Of course. Sorry I couldn't fit numbers properly but the site or my browser didn't let me. If trade size is dependent on M/E ratios alone, can I increase size according to account value at the end of each trading period, i.e. end of every year? If I did, and the reason I included numbers for reference only, is that my system shows almost double avg yr return (84% instead of 46%) with the same level of risk (M/E @30%adjusted) for the same 6yr period . This is too good to be true imo. So I am asking. Thanks.

I mean, you can do anything you want. It's not like there are any regulatory rules involved here. Just make clear what you're doing to your investors, the only ones that matter. If you told me that you're maintaining a consistent M/E ratio.. then I'd expect a consistent M/E ratio, meaning you increase the size of positions as the size of E increased. I'm still not sure if I'm interpreting your question correctly. Doubling your position size will certainly double your yearly return, if you happened to have up years... but it would have also doubled the loss, if you happened to be down. So... don't see how it in and of itself is an edge or disadvantage either way.

Thank you Heech. I've included a pick that best shows what I am trying to figure out. In the second square, if I adjust unit size to ME% according to end of year balance, for 2010 I would have gone to 10 units approx (from 5 the yr earlier). as: One unit margin = $ 68,331 / ME .3 = $225.000 Acct balance at the end of 2009 $ 2,196.923 / 225.00 = 9.76 units If this is correct then compounding profits through a positive expectancy system is very impressive indeed, **if risk remains equal**. That is what I am trying to find out.

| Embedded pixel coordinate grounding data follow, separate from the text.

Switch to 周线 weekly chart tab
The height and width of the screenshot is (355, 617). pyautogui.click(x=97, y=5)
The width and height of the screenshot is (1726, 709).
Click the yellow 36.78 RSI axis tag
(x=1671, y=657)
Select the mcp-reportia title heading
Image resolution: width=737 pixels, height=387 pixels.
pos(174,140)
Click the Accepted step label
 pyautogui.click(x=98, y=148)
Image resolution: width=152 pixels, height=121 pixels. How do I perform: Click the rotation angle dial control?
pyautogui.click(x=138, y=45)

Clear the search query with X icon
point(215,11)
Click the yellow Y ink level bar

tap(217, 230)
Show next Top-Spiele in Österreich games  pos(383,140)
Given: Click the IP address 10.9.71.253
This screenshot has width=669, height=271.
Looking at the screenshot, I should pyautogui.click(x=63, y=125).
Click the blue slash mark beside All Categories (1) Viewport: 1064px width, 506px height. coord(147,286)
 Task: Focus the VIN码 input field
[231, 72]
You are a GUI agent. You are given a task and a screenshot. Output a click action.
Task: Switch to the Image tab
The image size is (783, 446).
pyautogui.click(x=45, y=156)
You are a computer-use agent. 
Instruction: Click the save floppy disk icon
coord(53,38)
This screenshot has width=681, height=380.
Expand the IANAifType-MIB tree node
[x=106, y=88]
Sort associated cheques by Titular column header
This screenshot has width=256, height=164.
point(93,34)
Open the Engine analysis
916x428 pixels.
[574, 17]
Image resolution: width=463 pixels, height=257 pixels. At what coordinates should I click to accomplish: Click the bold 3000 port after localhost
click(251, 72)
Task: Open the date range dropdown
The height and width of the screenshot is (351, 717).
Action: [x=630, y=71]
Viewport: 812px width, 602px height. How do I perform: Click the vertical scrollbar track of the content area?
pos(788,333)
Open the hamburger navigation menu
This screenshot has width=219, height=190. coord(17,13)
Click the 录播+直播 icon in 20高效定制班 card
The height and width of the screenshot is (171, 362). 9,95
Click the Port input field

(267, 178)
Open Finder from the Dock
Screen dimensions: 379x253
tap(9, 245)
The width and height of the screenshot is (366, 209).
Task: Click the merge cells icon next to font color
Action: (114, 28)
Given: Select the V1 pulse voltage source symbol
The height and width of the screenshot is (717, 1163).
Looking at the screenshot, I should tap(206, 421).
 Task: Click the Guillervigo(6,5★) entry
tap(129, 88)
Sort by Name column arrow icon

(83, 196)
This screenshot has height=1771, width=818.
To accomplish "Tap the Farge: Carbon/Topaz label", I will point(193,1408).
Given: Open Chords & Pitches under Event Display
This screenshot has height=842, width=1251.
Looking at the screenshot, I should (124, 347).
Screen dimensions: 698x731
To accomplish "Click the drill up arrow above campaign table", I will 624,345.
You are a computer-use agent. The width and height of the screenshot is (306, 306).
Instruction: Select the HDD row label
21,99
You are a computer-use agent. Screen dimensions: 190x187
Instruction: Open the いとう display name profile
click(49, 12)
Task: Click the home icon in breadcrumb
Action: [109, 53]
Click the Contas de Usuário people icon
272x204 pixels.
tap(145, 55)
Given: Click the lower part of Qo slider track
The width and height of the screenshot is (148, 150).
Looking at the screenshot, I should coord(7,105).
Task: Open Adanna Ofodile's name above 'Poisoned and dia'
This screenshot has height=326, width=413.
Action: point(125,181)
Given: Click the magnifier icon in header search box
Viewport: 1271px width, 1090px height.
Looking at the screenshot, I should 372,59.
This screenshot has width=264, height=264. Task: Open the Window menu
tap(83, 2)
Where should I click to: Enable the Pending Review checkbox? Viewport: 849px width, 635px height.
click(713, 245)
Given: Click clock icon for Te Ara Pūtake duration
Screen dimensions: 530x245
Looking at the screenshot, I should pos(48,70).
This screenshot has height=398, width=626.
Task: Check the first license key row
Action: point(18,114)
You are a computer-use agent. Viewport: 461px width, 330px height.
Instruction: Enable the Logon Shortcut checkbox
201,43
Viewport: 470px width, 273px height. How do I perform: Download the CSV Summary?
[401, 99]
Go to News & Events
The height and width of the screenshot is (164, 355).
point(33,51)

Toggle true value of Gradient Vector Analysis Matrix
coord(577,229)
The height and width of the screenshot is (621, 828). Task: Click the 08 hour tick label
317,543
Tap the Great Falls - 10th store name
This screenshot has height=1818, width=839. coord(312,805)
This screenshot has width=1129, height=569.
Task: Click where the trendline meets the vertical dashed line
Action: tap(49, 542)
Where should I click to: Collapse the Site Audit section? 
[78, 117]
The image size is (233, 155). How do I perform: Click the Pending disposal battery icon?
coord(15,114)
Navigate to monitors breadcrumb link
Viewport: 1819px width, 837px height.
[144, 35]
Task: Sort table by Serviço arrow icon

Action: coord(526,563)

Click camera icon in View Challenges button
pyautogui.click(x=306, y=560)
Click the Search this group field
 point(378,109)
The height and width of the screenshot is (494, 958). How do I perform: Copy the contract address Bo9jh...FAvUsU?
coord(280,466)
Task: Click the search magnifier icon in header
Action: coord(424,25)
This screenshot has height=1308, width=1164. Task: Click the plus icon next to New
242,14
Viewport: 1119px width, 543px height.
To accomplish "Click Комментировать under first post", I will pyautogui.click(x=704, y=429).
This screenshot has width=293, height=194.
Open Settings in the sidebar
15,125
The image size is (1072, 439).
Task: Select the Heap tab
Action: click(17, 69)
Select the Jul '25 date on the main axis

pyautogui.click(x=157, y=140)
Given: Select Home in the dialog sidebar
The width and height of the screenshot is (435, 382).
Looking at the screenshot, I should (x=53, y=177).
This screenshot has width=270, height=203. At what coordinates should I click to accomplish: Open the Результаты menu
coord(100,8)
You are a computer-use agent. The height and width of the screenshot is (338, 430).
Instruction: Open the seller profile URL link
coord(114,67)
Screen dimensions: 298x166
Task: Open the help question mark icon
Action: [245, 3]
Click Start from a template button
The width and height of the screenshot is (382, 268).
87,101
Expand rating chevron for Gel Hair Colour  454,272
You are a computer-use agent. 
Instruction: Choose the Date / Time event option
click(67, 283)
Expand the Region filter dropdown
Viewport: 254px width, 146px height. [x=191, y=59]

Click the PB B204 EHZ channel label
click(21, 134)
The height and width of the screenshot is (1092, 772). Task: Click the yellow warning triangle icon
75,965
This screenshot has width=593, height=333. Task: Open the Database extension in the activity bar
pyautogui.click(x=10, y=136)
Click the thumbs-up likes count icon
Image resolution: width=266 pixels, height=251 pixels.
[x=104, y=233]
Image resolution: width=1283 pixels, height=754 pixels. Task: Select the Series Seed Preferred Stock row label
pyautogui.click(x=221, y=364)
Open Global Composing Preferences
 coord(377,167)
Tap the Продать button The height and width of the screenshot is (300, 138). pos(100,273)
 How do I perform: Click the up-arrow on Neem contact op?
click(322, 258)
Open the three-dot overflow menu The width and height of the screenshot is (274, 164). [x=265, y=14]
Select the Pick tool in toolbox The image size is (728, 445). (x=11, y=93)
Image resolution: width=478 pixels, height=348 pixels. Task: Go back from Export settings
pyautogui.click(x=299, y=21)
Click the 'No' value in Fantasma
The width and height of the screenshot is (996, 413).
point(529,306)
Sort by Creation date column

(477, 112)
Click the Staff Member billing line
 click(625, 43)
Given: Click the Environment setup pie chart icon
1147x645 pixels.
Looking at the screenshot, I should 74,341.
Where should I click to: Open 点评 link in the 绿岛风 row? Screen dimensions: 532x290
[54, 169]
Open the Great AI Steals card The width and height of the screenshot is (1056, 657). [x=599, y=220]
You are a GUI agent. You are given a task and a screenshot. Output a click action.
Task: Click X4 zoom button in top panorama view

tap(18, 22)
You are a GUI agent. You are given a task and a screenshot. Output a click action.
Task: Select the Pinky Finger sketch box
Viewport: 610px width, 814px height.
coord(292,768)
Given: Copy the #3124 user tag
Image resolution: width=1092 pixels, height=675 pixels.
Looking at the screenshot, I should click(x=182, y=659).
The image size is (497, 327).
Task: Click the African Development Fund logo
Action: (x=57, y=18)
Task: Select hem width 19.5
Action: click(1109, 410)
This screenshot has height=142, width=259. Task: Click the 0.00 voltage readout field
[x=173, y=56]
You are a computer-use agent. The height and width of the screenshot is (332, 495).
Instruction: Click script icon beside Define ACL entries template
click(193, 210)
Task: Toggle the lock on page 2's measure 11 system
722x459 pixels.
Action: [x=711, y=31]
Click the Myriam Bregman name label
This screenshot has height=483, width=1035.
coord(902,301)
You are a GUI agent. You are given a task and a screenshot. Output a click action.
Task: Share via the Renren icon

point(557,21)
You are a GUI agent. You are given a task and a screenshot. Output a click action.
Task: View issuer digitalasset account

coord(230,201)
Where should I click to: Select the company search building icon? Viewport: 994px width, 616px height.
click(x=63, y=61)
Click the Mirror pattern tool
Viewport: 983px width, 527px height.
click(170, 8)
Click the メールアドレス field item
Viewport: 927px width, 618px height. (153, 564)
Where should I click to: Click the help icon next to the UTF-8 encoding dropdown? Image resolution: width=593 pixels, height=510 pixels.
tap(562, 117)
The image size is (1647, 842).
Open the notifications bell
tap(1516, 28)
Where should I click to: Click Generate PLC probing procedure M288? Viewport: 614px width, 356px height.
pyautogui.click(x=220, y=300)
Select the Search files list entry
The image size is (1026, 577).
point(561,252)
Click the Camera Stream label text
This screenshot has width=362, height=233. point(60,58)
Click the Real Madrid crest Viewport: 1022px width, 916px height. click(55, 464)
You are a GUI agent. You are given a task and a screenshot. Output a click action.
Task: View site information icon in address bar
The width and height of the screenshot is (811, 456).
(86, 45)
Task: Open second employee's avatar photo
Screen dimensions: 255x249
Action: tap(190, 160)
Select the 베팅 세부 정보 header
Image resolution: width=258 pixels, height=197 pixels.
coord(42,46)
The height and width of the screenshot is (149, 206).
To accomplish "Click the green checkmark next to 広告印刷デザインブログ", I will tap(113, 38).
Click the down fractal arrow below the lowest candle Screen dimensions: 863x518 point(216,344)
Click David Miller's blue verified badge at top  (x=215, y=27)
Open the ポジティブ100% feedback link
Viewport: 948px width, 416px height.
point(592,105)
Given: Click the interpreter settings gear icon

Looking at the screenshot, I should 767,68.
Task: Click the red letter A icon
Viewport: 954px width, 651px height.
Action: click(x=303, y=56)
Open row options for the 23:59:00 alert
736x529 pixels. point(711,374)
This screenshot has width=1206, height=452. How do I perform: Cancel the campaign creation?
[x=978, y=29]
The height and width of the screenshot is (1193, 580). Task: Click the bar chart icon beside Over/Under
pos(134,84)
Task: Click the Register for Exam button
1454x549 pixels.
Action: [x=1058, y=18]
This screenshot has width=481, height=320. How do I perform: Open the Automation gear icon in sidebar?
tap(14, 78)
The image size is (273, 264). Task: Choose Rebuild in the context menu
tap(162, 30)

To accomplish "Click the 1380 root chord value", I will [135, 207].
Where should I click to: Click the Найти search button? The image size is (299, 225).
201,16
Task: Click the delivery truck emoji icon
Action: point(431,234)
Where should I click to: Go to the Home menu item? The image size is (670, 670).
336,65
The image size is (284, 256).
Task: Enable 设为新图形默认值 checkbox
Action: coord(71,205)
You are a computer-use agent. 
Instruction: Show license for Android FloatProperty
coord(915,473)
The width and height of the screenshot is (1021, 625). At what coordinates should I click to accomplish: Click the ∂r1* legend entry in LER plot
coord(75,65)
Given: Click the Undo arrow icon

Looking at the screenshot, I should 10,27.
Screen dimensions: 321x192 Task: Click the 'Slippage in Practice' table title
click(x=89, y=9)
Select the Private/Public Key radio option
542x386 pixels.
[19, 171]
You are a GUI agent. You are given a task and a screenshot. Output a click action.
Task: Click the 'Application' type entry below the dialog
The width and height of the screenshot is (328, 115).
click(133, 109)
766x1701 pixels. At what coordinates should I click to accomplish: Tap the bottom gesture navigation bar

I'm still not clear what you're asking. But I mean... looking at just your first chart, and just assuming you just withdrew your profits at the end of each year... so we just divide PNL each year/starting size ($136k) , your performance would've been: - 2005, +43% - 2006, +105% - 2007, +91% - 2008, +272% - 2009, +145% - 2010, +178% So, yes, with those kinds of returns, compounding will do amazing things. No, I don't believe those kinds of returns are realistically achievable.

You are correct. After re-reading my post I see I didn't articulate my question properly. Excuse me. It is, and I hope I can clarify. For a Futures portfolio that uses M/E @ 30%, is unit trading size adjusted to reflect 30% M/E of the new account balance at the end of each year, for the subsequent year? It this the legitimate way to increase position size for margined products without increasing risk, all else being equal? FWIW, Yes those numbers are hypothetical.